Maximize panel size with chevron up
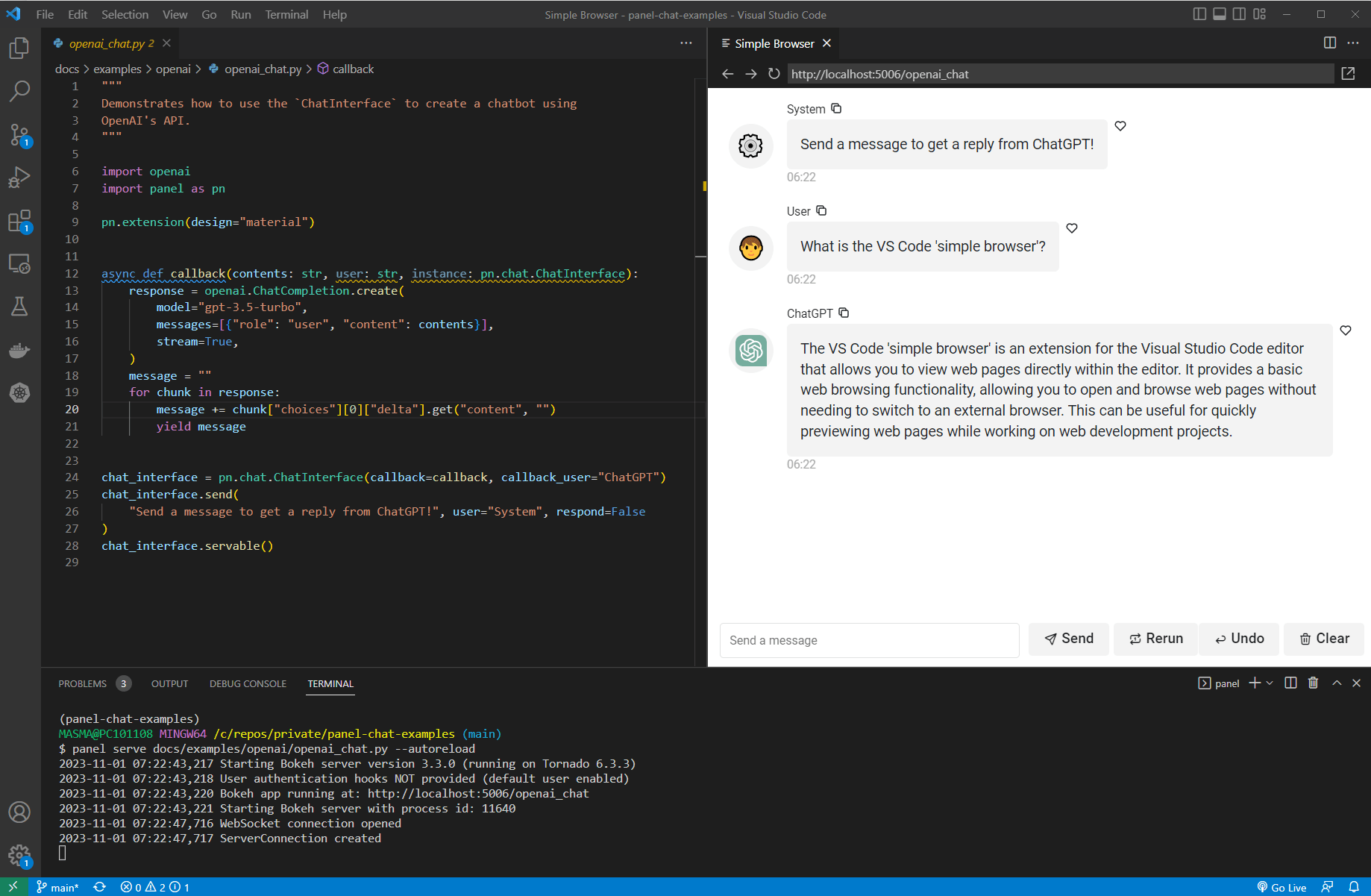Screen dimensions: 1371x896 point(1337,683)
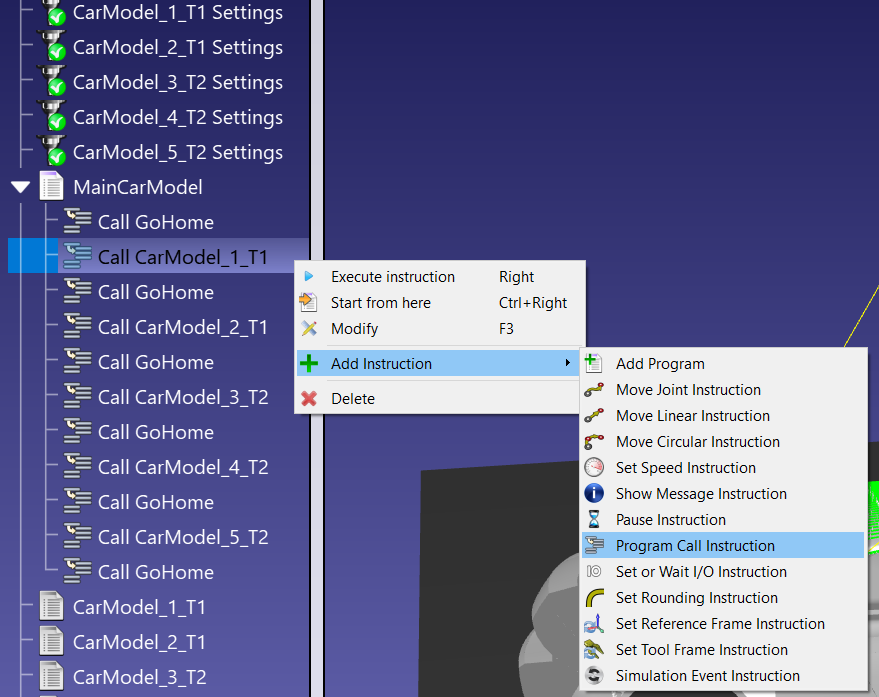
Task: Open the CarModel_2_T1 program item
Action: (x=139, y=642)
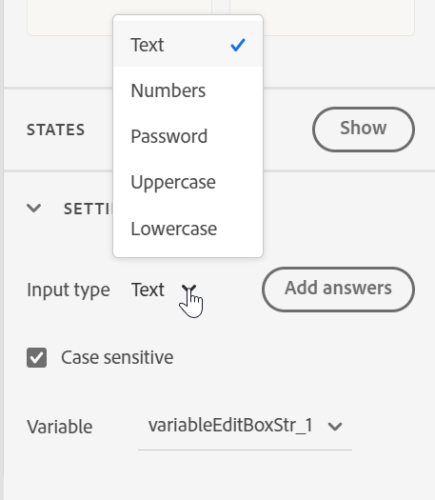
Task: Click the Input type dropdown arrow
Action: point(189,289)
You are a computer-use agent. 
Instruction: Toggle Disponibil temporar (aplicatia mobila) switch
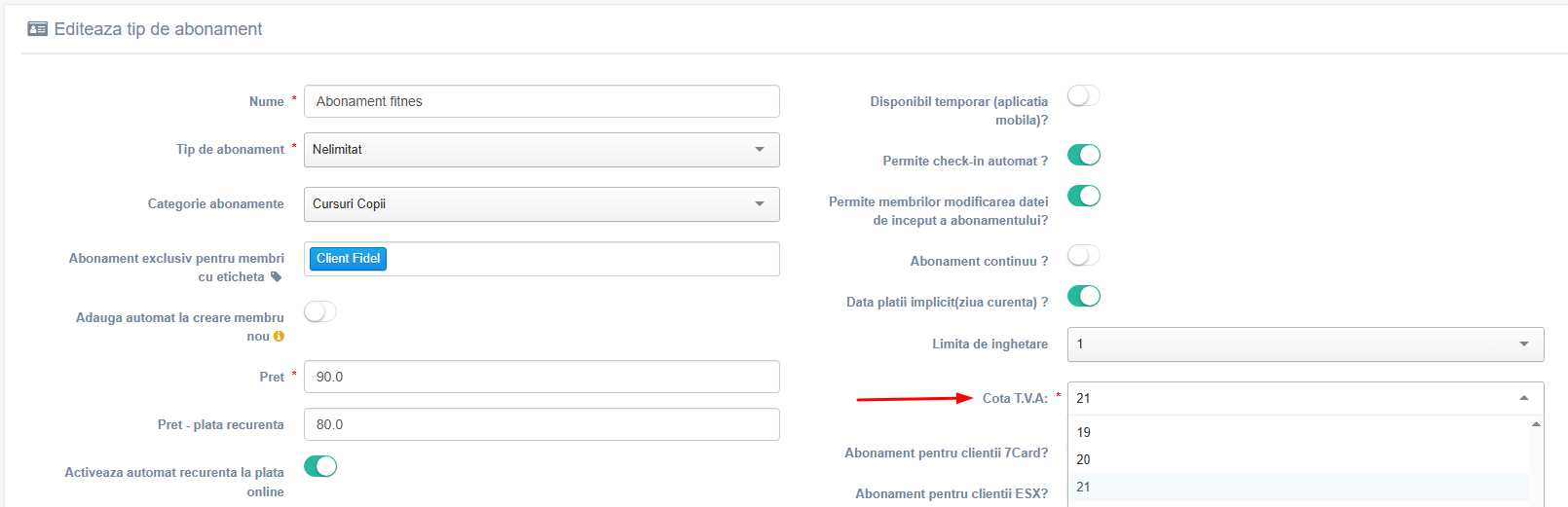click(1084, 95)
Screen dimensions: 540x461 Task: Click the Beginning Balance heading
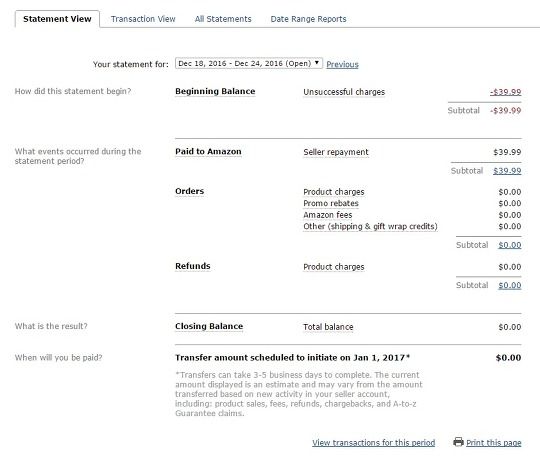[215, 91]
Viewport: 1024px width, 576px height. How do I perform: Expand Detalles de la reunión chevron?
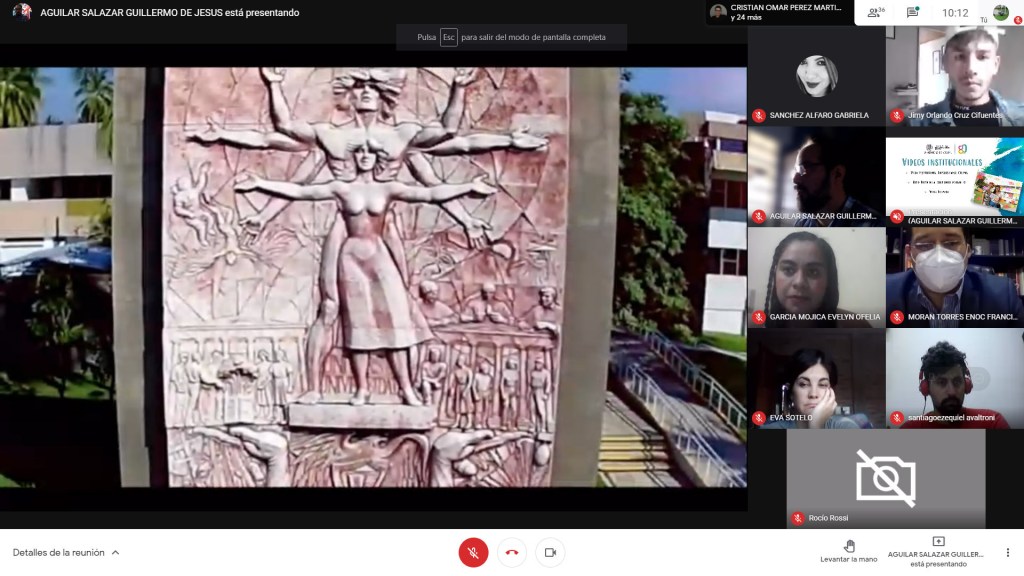115,552
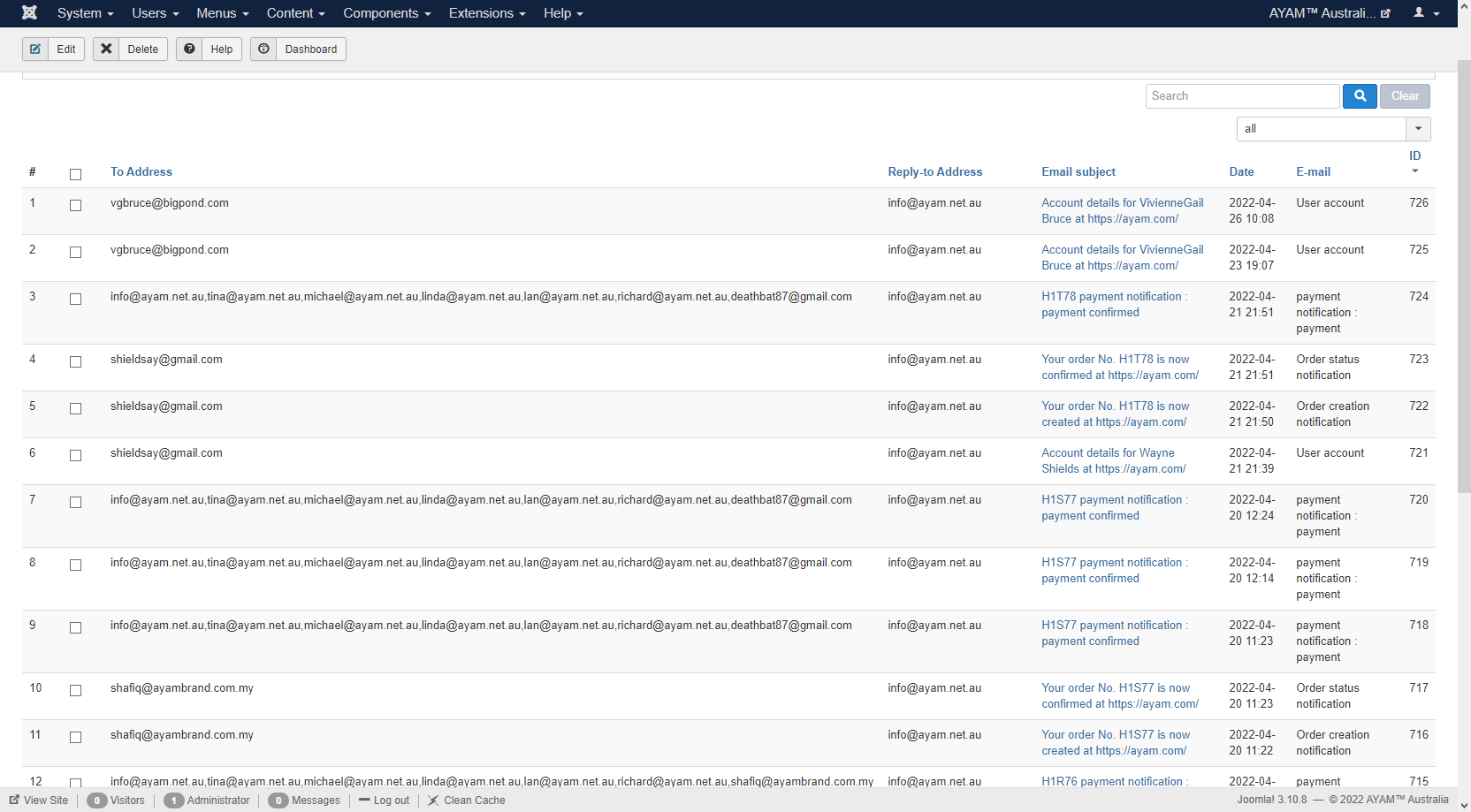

========================

» Work instructions: Would you output, word for word, only the lines running from the line with "Screen dimensions: 540x461" to the end of the listing above, both ends included, with no pictures?

» Answer box:
Screen dimensions: 540x461 Task: Click the Beginning Balance heading
[215, 91]
Viewport: 1024px width, 576px height. How do I perform: Expand Detalles de la reunión chevron?
115,552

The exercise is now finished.